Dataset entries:
# # # # # # #
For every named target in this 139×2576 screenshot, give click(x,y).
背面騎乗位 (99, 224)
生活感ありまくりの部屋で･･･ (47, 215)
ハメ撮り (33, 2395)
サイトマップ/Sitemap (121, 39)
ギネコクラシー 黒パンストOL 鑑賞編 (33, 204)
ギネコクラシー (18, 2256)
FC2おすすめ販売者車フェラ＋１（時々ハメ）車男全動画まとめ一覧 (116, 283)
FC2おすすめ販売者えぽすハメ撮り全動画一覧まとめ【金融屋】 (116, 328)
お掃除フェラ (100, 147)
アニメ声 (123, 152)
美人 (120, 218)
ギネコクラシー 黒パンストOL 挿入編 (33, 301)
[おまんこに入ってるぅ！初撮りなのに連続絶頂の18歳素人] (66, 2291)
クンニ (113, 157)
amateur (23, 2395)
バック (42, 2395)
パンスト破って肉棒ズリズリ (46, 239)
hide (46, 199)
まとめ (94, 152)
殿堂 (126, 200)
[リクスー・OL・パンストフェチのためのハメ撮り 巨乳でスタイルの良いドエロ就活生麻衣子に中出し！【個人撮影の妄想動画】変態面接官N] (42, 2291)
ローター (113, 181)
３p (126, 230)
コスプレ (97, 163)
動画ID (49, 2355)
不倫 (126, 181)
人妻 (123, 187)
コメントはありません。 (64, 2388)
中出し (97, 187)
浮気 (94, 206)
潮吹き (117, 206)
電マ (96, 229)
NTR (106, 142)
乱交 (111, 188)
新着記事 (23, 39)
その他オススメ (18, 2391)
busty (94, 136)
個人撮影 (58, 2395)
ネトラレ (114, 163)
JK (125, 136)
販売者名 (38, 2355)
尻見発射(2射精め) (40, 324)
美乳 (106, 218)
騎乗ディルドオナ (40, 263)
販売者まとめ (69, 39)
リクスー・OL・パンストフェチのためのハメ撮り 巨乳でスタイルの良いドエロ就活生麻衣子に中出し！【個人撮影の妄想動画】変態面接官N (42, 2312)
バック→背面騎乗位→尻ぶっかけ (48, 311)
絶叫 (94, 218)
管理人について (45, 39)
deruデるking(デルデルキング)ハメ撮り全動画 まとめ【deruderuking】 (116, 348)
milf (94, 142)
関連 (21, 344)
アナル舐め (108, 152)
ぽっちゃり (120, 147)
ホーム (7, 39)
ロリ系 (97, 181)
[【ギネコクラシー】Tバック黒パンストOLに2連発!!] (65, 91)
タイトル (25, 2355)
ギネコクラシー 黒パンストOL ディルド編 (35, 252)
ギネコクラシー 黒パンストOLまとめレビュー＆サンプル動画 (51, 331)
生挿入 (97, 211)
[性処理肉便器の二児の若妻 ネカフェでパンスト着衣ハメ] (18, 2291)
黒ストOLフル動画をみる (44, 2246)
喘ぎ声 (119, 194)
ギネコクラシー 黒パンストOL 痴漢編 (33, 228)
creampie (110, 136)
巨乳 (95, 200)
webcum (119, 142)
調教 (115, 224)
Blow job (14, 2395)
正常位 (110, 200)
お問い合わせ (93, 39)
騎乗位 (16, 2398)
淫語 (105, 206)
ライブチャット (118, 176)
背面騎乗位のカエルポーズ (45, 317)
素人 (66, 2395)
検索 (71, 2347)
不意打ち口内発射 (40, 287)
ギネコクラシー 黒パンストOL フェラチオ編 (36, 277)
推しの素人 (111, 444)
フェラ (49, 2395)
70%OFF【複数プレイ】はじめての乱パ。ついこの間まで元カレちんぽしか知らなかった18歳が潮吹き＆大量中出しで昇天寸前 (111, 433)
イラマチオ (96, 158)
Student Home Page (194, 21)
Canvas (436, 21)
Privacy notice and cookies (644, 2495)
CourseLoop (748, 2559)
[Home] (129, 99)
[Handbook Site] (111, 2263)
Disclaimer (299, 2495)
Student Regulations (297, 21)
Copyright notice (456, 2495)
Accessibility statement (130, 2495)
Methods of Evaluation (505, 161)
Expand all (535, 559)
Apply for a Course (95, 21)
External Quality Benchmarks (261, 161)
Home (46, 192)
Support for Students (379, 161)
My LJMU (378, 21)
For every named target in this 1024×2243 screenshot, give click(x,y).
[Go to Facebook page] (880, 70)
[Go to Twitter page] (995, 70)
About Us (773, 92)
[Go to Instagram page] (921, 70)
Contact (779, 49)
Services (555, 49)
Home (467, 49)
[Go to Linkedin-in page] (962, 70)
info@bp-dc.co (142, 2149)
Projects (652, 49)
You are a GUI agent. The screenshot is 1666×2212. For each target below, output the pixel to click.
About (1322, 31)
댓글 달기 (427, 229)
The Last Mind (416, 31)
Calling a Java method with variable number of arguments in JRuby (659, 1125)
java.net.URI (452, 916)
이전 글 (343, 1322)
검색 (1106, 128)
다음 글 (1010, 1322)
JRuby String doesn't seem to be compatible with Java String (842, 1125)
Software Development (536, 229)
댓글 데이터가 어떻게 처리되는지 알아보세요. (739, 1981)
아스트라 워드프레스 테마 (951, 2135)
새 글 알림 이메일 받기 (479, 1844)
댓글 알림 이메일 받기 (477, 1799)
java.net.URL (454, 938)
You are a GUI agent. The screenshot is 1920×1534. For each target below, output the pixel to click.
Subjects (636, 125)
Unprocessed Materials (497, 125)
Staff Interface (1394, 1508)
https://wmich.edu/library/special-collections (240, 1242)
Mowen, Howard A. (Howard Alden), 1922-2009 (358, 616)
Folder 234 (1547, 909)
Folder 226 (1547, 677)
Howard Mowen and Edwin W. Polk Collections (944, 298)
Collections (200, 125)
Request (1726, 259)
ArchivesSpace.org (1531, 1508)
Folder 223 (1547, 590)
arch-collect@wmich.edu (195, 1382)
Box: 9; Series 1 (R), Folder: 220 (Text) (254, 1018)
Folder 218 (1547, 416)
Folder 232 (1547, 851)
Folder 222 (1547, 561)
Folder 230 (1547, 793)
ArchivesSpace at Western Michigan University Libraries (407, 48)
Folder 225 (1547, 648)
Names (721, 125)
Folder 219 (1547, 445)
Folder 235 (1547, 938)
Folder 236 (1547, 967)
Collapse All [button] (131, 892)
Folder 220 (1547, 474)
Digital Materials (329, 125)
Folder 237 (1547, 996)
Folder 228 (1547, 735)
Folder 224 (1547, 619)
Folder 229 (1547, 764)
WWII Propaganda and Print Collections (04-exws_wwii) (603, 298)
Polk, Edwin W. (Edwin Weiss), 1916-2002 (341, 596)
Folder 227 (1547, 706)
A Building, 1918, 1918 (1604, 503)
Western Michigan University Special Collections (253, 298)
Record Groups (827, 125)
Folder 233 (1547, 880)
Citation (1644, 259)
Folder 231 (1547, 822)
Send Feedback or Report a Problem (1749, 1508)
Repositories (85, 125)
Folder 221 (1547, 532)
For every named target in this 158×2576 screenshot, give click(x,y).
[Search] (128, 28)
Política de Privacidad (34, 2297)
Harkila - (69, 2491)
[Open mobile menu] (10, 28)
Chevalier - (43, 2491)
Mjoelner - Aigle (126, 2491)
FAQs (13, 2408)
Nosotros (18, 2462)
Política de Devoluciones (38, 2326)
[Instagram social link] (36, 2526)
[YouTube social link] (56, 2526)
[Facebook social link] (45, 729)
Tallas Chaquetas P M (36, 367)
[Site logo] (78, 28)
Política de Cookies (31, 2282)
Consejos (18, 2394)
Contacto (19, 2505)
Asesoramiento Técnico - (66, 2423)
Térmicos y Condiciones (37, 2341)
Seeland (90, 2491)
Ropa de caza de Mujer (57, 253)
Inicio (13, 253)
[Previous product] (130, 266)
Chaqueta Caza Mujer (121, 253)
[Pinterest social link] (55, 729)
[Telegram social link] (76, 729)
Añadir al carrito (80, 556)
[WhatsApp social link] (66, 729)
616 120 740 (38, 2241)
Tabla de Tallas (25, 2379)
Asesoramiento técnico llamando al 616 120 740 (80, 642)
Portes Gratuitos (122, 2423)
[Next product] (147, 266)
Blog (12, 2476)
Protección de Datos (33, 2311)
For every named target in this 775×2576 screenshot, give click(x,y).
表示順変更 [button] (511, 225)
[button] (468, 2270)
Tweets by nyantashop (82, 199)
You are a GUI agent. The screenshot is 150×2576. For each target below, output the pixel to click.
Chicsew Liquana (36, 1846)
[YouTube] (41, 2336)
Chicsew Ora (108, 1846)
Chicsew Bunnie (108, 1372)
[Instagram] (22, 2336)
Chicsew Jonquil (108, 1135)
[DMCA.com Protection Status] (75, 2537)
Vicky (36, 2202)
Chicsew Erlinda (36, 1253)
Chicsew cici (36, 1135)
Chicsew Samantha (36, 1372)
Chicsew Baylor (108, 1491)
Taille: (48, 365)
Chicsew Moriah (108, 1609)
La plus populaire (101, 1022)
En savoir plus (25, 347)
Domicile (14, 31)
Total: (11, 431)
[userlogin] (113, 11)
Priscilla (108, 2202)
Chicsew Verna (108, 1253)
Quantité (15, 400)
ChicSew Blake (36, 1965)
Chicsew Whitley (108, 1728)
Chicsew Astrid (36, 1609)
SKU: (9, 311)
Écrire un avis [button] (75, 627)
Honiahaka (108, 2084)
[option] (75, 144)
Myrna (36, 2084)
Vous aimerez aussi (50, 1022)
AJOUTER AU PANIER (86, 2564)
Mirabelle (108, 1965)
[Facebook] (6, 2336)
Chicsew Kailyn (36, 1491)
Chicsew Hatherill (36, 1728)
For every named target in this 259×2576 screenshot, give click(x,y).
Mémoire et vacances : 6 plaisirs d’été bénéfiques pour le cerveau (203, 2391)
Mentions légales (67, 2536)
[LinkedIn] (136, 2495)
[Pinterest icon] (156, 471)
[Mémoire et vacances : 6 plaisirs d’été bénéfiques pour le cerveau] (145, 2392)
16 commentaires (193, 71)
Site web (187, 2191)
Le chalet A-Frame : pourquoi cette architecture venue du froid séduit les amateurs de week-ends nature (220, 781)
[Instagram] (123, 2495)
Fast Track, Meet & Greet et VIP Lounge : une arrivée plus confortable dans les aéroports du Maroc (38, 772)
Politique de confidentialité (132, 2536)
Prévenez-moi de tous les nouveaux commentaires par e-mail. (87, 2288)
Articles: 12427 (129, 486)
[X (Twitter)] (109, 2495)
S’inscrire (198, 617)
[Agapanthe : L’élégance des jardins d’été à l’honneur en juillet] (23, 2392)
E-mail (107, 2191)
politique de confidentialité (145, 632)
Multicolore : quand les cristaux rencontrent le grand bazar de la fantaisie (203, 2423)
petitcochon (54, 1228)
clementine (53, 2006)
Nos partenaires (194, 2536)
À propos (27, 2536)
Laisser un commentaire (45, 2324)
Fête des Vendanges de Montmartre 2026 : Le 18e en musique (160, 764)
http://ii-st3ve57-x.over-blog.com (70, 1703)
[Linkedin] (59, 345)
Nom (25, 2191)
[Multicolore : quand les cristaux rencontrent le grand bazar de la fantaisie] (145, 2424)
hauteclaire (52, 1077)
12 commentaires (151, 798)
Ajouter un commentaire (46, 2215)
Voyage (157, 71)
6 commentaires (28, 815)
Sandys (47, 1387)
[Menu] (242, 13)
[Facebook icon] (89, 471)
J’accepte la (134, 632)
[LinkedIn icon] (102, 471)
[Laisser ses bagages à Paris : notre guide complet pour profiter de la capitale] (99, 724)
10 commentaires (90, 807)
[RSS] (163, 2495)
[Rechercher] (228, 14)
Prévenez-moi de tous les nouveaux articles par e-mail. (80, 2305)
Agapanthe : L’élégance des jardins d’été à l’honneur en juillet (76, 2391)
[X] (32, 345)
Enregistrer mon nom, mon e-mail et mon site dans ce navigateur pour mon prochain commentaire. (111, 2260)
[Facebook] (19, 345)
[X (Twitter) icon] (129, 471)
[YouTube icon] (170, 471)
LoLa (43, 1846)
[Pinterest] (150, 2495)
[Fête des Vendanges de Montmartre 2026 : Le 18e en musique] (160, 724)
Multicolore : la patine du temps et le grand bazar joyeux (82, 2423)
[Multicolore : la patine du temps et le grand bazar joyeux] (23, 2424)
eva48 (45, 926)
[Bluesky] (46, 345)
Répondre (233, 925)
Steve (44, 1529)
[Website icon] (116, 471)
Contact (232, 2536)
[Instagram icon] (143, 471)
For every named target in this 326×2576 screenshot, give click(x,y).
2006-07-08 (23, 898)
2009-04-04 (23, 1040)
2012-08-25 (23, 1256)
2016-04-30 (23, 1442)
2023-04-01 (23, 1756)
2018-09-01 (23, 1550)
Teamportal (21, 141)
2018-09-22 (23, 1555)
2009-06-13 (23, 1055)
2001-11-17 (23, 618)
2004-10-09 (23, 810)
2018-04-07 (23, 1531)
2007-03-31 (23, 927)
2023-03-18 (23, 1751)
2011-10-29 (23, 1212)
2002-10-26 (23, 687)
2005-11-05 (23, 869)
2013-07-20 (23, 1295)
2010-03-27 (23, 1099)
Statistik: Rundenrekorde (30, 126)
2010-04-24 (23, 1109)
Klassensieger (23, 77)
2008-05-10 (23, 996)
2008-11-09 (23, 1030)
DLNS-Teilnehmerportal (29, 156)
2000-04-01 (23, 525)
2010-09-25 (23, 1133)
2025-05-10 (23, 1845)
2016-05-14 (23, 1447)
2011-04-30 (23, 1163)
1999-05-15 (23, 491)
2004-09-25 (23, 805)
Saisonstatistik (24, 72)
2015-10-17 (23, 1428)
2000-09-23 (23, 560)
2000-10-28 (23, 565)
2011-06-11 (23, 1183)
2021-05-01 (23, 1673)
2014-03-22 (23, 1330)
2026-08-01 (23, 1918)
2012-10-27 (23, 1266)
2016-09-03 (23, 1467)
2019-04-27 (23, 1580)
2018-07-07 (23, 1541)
# # # # # # #
- Task instructions -
Select the lines from the entries that include the word "Vendanges".

- Exercise result -
Fête des Vendanges de Montmartre 2026 : Le 18e en musique (160, 764)
[Fête des Vendanges de Montmartre 2026 : Le 18e en musique] (160, 724)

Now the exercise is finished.